Friday Mud reflects on college sports

November 11, 2011 | Drew Forrester


In the wake of the horrific story at Penn State, I find it difficult today (I’m writing this on Thursday) to sit down at my computer and create Friday Mud.

Mind you, it’s nothing more than digging around for 10-12 pictures and stories that are mostly designed to make you all laugh and get your Friday off to a great start…it’s not the labor of a steelworker or anything, but the process requires energy and, above all, the spirit of laughter must be present in order to provide you with the best Friday Mud content I can.

I tried.  I glazed over some photos for 20 minutes or so until it dawned on me my heart wasn’t in it today.  I’m nearly certain that Friday Mud – in its original form – will return next week.

What happened in State College, PA is one of the most unthinkable acts and stories of my lifetime.  I’m afraid it’s only going to get worse.  As I said to Luke and Thyrl before leaving for the day on Thursday morning — “There are too many people who knew about this and said nothing…there’s more to it.  Something ELSE was going on at Penn State, in addition to the despicable behavor of Jerry Sandusky.  Lots of folks knew what was going on.  More people than Sandusky were involved.  And it’s not just about kids and sex.  It’s about much more than that.”  Those are all hunches on my part, but the story is far from over.

But what happened at Penn State is merely a pimple on the face of college sports today.

What happened at Penn State is happening EVERYWHERE across the country today.  No, innocent little boys aren’t being violated at 50 major academic institutions across America.  What happened at Penn State is symbolic of what’s happening everywhere in the country these days.

College sports has grown into a monster that is no longer enjoyable.  College sports has ruined itself.  College sports has, in fact, become bigger than college itself.

The high-powered, long-tenured football or basketball coach doesn’t just run the athletic department.  He or she runs the school. They make more money than anyone else at the institution, a complete and utter joke in and of itself.  They not only run the school, they run the town.  They don’t get parking tickets.  They don’t pay for coffee at the diner every morning.  They live a life that isn’t reality — it’s fantasy-land.  And that’s why they think the rules and the laws don’t pertain to them.  Because, for the most part, they actually don’t.

Winning on Saturday or on Tuesday night or on Thursday afternoon has become much more important than the school providing a quality education to the great unwashed who are forking over an average of $40,000 per-year to attend a 4-year college.

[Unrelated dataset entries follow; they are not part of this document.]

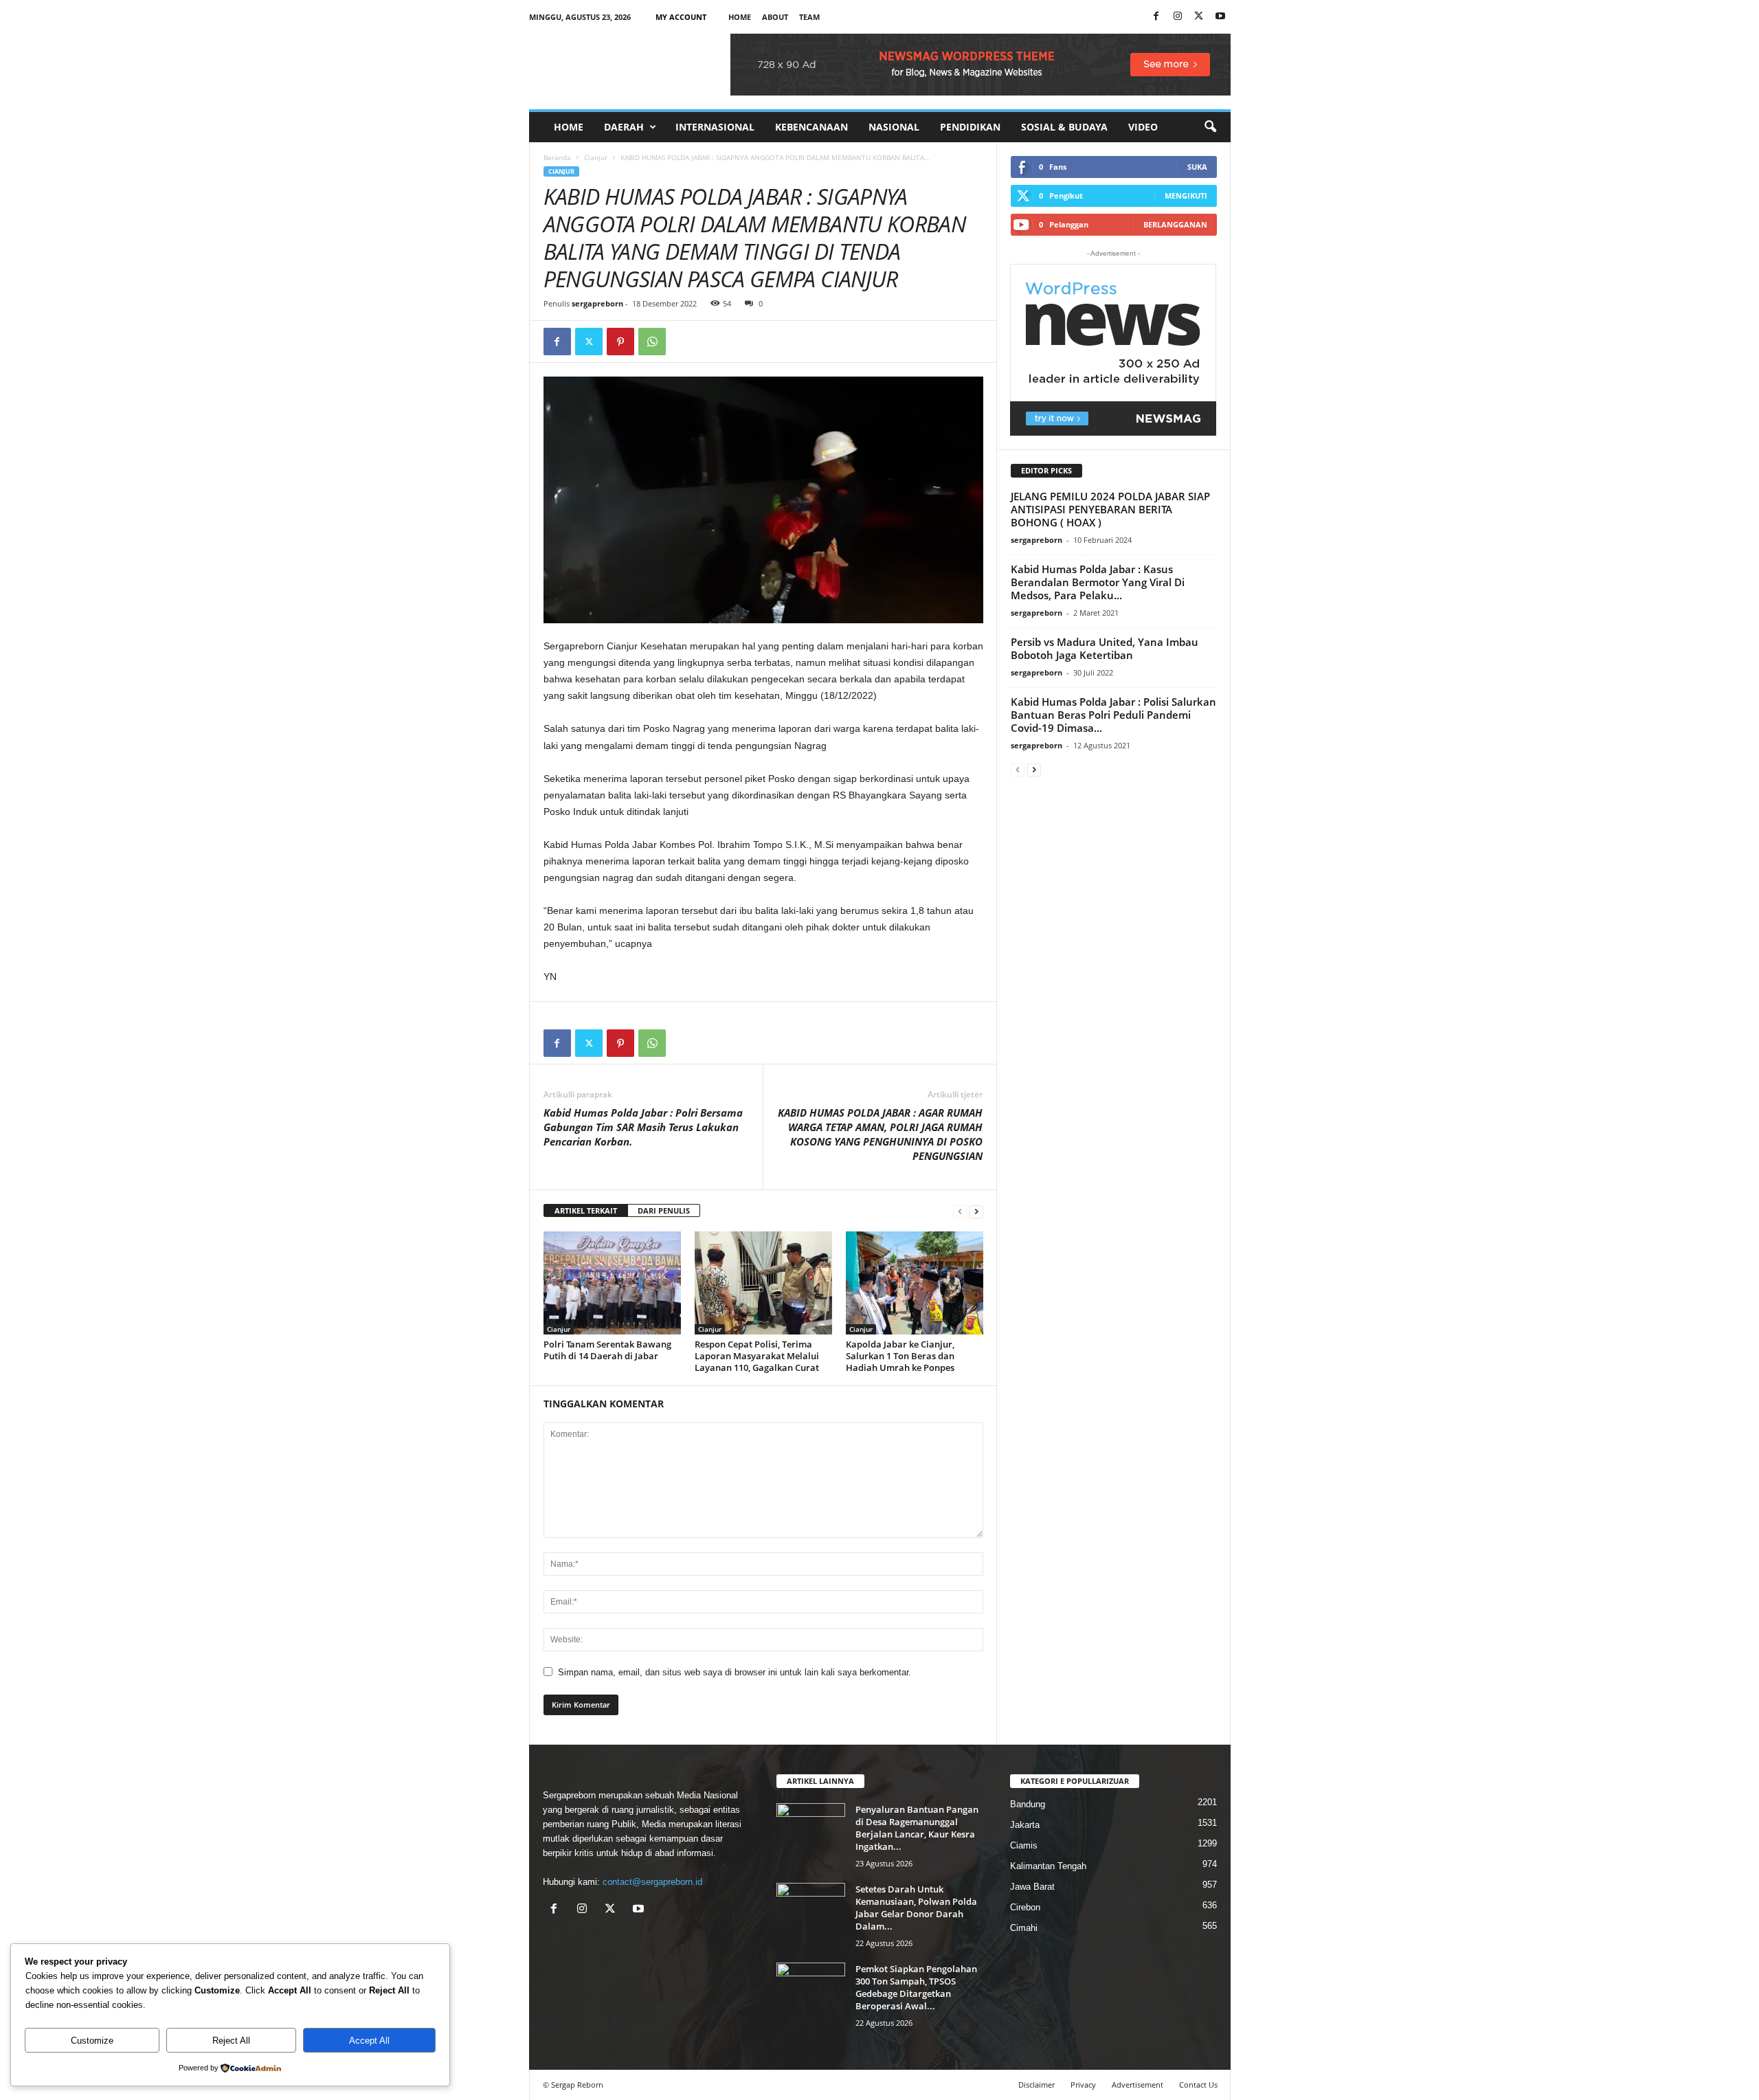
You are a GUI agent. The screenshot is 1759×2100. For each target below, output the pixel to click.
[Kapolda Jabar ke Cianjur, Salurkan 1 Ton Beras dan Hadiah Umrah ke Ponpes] (914, 1282)
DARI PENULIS (664, 1210)
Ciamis (1024, 1845)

College sports runs the college these days.

It’s a disgrace.

Not every college is to blame and without question there are plenty of wholesome virtues about college athletics that we can all soak in.  Anyone who has listened or followed me over the last 9 years knows how fond I am of the local college scene.  There’s a reason why I flew to Maine to watch Towson play a regular season football game last Saturday.  There’s a reason why I hop on a bus and travel with the UMBC women’s basketball team to watch them play at St. Joseph’s in Philadelphia.  There’s a reason why I (along with Glenn Clark) drive over to Hill Field House on a 20 degree night in January to watch Morgan State play basketball. I am fond of the people who run those athletic departments and their coaches.  It’s Baltimore.  Those schools – even though I didn’t attend any of them – are in my blood.

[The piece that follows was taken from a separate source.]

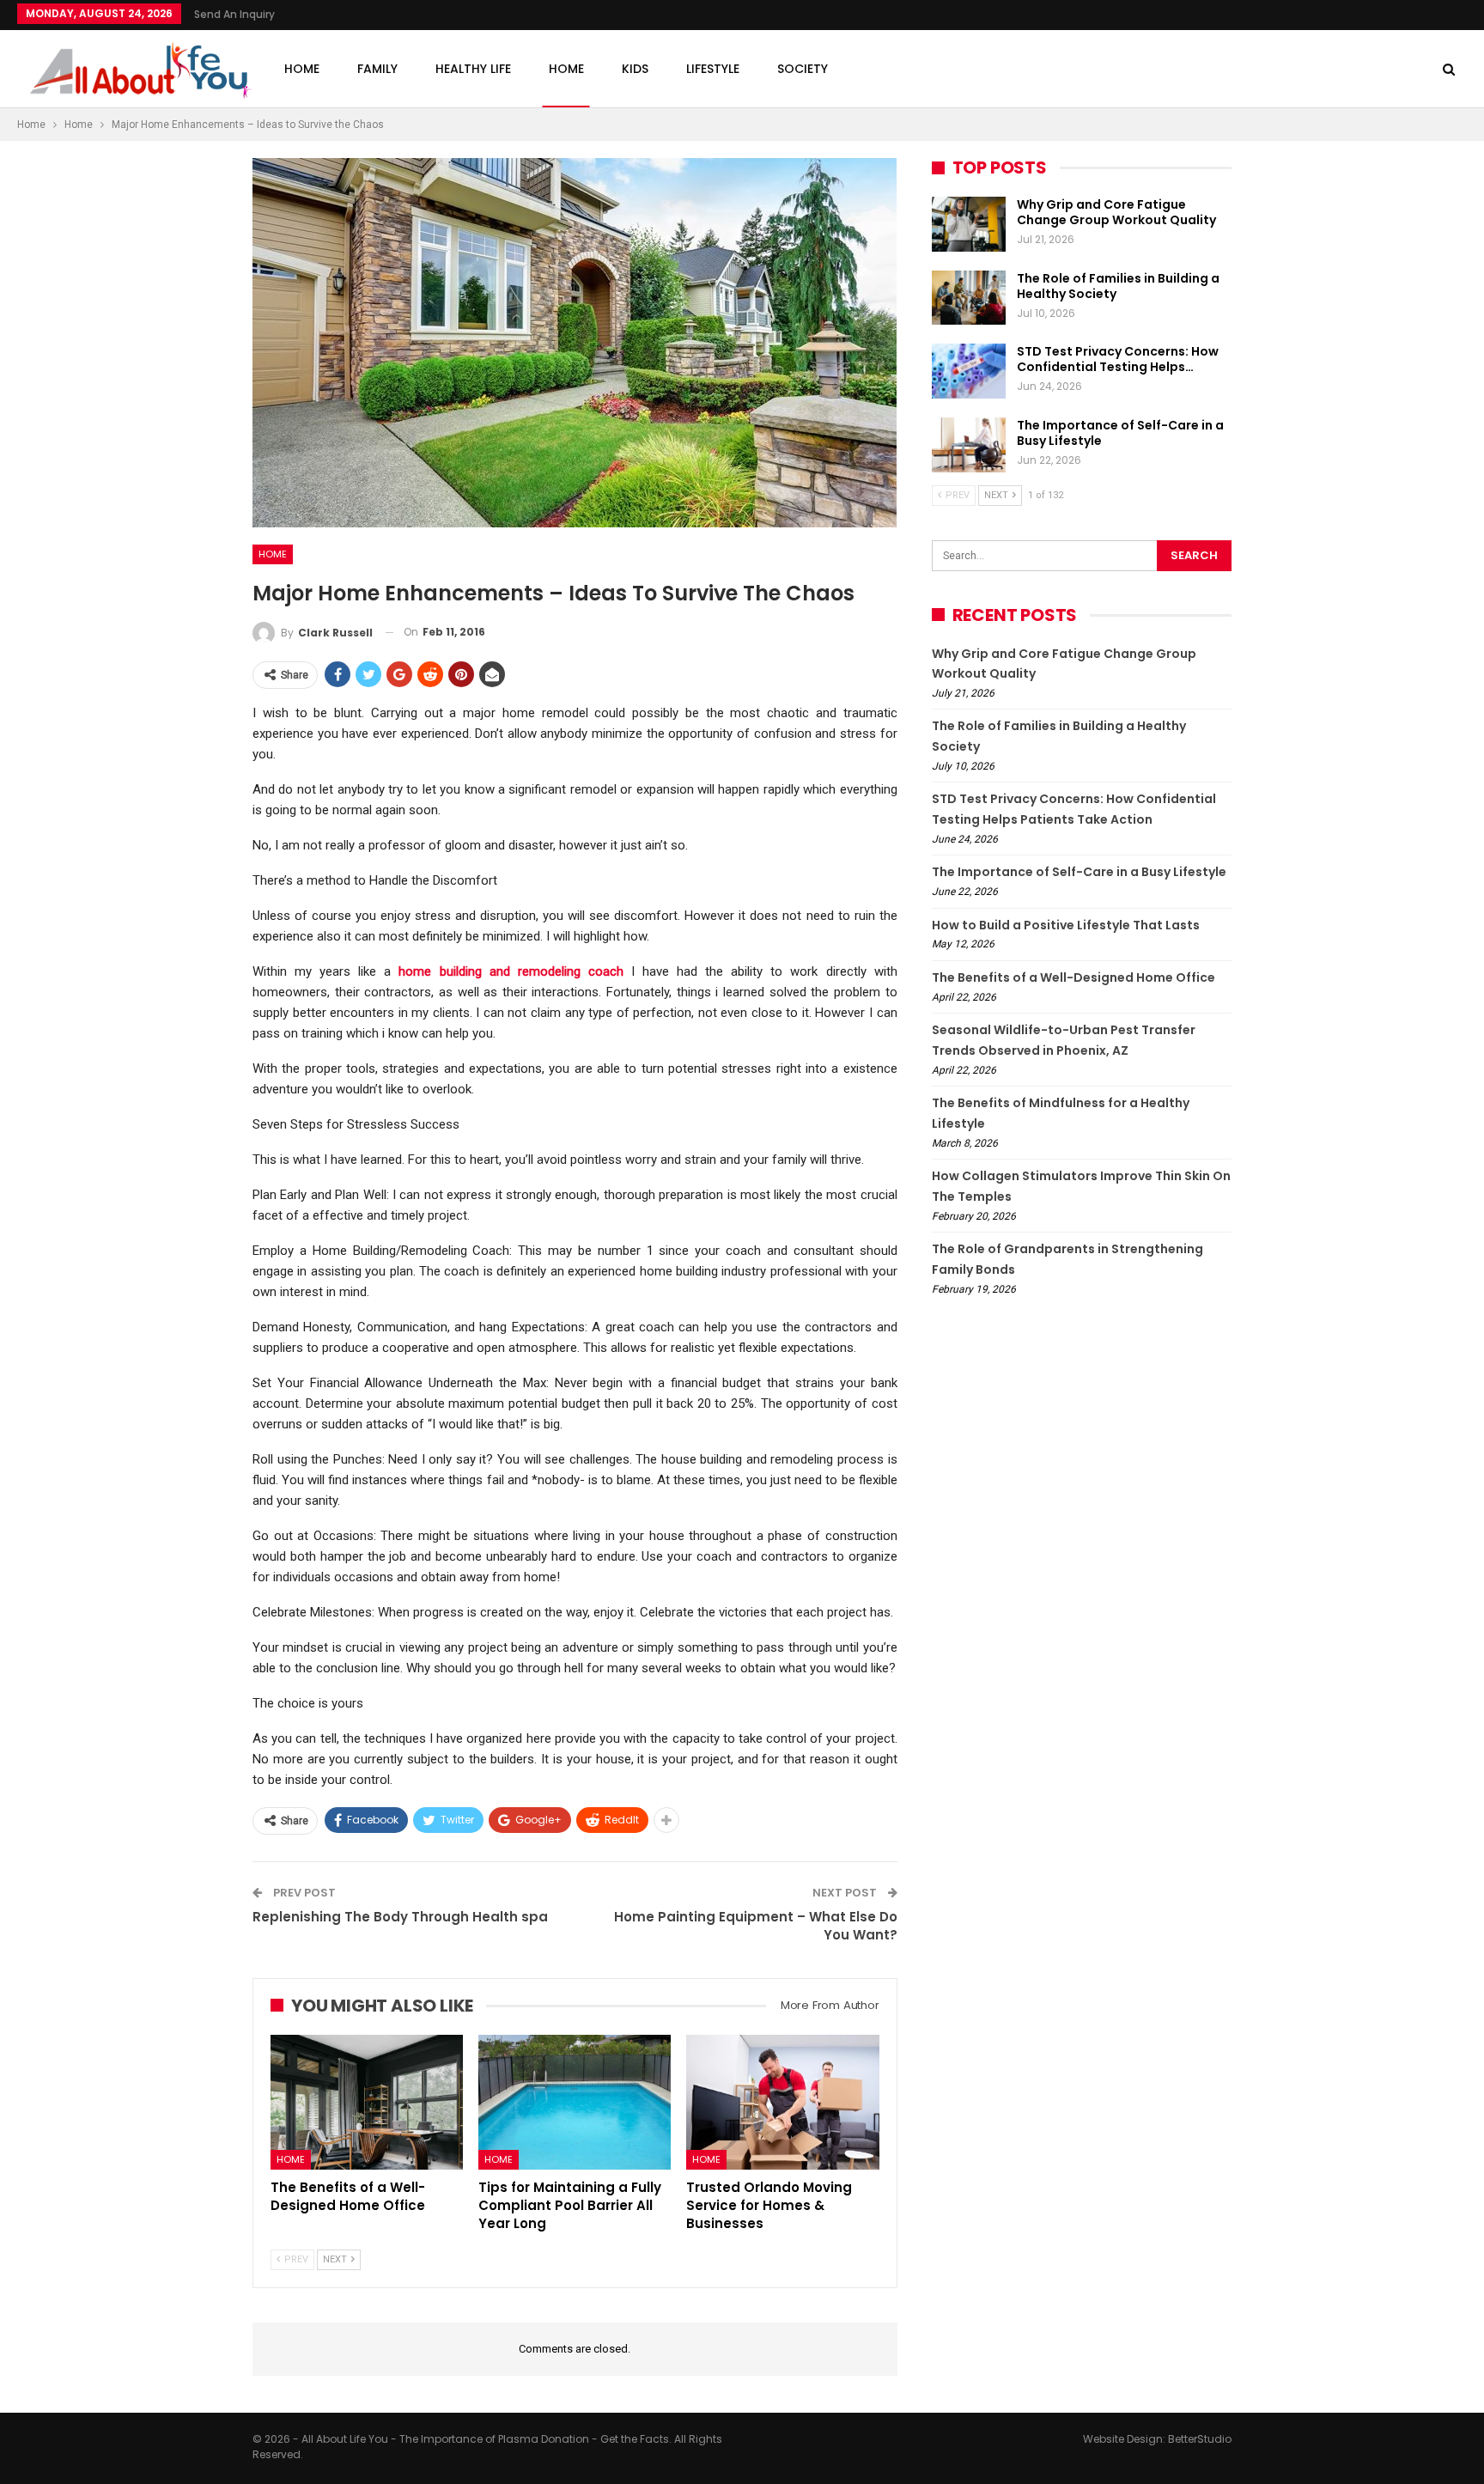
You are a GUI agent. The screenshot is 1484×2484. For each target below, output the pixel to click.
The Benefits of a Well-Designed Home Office (1073, 977)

I’d go watch Towson play Villanova in football or UMBC play Vermont in basketball LONG before I’d drive down to Washington DC this Saturday night to watch Notre Dame and Maryland play football.

This much is the truth — there are plenty of Division I schools and athletic departments across the country who run their programs with the accountability that’s expected of them.

But there are schools who feel – as reflected in their actions – that the rules don’t pertain to them.  Those schools have figured out the magic formula:  Above all else…win.  Forget education, forget right and wrong, forget fair play.  Forget anything and everything that doesn’t help us win a game.